-- start of TASK MATERIAL --
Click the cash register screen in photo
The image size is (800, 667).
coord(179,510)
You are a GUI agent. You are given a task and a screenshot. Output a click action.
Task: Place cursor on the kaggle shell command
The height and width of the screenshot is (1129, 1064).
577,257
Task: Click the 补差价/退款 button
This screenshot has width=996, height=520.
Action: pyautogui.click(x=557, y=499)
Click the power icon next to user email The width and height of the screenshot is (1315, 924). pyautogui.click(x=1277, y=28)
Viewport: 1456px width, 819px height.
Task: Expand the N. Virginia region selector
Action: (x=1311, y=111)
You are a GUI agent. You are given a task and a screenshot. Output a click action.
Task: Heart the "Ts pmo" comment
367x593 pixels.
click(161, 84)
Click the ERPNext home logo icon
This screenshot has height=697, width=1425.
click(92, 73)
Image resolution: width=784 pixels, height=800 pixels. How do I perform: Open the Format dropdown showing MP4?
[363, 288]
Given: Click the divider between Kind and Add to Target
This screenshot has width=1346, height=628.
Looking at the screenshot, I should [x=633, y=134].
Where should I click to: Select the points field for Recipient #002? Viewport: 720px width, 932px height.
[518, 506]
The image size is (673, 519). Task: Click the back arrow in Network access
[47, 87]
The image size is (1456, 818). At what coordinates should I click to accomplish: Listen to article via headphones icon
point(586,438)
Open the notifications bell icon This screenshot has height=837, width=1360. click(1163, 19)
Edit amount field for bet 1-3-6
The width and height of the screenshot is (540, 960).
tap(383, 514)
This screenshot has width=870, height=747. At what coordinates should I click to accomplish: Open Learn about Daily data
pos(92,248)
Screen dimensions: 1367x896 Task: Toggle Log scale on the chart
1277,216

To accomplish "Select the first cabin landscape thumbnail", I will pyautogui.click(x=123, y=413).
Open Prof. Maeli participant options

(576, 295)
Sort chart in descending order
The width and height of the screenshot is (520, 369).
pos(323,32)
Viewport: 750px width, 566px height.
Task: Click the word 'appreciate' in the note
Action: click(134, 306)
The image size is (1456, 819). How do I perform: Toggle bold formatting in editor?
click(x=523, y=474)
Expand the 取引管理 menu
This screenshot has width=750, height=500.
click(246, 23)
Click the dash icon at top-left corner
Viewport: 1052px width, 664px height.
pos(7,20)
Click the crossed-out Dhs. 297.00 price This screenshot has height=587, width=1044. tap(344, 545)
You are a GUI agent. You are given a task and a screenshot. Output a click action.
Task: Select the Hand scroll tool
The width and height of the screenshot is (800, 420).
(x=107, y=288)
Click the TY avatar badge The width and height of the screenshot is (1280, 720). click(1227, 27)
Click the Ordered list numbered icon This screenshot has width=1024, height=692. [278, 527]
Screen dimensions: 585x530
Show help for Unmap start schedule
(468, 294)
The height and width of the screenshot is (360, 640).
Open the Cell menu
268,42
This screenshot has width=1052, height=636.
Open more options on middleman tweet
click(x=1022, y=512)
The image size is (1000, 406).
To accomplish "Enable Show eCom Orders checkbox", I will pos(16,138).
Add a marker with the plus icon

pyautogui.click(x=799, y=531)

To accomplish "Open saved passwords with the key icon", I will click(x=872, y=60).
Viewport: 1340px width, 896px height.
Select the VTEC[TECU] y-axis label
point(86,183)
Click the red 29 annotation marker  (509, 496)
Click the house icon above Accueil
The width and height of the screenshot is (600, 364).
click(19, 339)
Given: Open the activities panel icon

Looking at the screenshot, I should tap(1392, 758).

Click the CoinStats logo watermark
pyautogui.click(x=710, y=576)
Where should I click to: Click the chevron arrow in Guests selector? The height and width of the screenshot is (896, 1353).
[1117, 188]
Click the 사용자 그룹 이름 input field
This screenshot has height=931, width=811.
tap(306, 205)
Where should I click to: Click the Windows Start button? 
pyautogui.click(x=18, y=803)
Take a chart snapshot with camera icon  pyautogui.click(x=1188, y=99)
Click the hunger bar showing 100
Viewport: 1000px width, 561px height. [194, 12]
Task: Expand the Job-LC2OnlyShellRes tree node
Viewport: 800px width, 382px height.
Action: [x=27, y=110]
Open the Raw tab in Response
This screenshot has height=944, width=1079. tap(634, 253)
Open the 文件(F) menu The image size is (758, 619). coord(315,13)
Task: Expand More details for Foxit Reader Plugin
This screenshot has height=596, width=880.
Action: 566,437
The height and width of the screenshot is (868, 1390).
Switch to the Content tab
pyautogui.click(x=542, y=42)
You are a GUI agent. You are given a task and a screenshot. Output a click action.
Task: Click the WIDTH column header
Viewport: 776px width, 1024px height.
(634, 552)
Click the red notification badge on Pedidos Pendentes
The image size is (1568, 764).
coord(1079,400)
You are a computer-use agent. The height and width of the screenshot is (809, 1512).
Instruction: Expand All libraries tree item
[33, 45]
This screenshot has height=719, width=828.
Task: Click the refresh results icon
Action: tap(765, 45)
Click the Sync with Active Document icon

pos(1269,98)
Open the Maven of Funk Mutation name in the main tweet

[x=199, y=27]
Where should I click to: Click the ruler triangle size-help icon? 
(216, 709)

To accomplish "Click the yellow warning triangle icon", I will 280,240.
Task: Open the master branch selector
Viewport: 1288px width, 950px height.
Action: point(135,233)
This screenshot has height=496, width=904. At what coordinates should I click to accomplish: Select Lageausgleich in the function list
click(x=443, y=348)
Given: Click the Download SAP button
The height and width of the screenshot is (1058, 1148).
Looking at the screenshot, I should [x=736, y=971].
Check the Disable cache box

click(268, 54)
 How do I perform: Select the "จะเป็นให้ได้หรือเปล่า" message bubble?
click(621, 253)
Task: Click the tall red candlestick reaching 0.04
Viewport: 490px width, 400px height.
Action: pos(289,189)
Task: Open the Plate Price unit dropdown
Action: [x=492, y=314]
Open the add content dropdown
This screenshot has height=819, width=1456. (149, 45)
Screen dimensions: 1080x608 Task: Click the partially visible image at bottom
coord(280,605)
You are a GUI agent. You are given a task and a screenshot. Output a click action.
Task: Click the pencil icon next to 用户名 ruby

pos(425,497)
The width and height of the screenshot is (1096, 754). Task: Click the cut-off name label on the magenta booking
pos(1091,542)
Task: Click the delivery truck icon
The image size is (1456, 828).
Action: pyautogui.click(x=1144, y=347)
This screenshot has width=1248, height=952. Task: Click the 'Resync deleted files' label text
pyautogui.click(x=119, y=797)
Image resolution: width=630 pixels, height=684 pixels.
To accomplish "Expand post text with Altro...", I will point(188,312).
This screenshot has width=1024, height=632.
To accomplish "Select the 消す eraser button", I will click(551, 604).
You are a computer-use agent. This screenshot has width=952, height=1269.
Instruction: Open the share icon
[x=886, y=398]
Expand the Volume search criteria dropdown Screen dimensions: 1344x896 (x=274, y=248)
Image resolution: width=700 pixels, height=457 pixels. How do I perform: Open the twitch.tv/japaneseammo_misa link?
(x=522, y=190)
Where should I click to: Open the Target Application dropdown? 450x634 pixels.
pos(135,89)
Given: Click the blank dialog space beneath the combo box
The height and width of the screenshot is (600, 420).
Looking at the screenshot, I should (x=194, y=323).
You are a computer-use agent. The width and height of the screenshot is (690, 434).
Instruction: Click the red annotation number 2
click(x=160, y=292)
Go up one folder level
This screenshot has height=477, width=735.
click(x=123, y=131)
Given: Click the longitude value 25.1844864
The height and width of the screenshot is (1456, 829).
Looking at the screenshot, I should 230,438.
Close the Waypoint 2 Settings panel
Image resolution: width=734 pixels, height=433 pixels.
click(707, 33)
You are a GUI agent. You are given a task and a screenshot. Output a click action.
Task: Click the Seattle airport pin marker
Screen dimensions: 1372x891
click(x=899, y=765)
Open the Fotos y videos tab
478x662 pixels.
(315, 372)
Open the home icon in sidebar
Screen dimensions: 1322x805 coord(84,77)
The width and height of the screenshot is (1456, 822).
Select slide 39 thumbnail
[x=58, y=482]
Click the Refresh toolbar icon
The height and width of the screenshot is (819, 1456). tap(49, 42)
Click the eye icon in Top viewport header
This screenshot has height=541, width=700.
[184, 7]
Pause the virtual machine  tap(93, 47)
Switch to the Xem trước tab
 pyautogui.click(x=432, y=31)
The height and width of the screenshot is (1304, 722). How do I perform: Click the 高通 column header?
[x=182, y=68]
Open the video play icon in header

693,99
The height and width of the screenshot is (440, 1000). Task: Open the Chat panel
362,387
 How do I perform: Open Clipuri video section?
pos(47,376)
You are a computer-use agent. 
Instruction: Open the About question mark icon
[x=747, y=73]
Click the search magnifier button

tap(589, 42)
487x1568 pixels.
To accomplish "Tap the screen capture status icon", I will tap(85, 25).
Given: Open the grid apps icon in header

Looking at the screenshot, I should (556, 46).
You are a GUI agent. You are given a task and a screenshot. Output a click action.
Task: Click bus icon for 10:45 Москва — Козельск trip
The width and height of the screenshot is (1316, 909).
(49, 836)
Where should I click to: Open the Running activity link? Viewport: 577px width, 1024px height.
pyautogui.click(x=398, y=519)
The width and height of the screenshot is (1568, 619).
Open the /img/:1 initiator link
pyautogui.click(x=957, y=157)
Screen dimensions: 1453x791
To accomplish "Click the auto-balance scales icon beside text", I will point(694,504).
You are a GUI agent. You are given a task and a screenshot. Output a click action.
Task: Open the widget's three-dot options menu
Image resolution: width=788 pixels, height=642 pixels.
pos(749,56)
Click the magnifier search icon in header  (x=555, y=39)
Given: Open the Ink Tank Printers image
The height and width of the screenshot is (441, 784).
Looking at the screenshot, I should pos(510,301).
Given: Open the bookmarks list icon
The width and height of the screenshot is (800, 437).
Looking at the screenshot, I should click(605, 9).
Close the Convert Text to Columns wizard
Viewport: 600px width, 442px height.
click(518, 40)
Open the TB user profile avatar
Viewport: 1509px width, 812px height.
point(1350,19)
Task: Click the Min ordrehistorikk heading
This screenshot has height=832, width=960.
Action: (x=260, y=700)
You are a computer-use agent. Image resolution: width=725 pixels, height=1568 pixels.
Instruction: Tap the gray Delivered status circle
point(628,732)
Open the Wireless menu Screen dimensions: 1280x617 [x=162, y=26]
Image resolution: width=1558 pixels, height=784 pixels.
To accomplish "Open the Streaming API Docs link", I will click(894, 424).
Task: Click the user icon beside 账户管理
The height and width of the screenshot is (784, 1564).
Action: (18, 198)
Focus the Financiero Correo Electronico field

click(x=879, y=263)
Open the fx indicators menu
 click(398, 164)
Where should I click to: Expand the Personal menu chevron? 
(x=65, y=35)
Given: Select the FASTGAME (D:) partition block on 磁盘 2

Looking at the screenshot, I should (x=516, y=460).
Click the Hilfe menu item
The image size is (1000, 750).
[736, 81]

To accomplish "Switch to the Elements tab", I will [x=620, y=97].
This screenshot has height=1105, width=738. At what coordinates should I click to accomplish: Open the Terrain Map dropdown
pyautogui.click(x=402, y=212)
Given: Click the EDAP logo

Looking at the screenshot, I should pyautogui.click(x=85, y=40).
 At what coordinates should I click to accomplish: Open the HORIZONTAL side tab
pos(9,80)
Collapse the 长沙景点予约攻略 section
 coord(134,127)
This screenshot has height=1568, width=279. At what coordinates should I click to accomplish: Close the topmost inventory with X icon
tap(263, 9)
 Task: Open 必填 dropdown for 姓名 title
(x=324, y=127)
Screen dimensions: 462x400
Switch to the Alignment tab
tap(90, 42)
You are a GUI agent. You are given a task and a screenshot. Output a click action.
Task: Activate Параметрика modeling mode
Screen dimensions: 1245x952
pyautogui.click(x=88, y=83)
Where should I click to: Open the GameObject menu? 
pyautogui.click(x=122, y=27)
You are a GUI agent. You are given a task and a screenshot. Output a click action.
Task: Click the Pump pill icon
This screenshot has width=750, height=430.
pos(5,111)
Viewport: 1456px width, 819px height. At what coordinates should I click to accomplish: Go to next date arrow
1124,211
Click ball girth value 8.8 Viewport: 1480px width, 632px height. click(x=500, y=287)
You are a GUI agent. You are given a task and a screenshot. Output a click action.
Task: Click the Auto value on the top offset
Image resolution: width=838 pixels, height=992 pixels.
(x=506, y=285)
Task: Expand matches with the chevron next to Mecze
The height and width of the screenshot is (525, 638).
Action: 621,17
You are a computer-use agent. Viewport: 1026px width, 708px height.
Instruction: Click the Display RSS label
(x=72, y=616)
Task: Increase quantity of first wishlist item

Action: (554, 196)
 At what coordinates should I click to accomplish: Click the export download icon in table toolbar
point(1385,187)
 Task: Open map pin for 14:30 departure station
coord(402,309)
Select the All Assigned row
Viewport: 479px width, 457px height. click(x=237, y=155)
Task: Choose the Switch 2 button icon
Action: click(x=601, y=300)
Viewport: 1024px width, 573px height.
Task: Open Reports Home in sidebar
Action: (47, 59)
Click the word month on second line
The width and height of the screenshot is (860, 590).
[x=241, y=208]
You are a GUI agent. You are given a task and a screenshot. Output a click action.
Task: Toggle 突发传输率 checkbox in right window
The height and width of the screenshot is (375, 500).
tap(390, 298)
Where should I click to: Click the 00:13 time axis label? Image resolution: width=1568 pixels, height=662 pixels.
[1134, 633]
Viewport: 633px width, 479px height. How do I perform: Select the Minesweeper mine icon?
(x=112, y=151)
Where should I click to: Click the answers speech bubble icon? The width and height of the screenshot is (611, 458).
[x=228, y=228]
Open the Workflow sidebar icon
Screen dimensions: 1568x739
-- end of TASK MATERIAL --
WORK TO DO:
Collect every line of the entries above that contains the word "beside" and list each one in full.

EXERCISE RESPONSE:
To accomplish "Click the auto-balance scales icon beside text", I will point(694,504).
Task: Click the user icon beside 账户管理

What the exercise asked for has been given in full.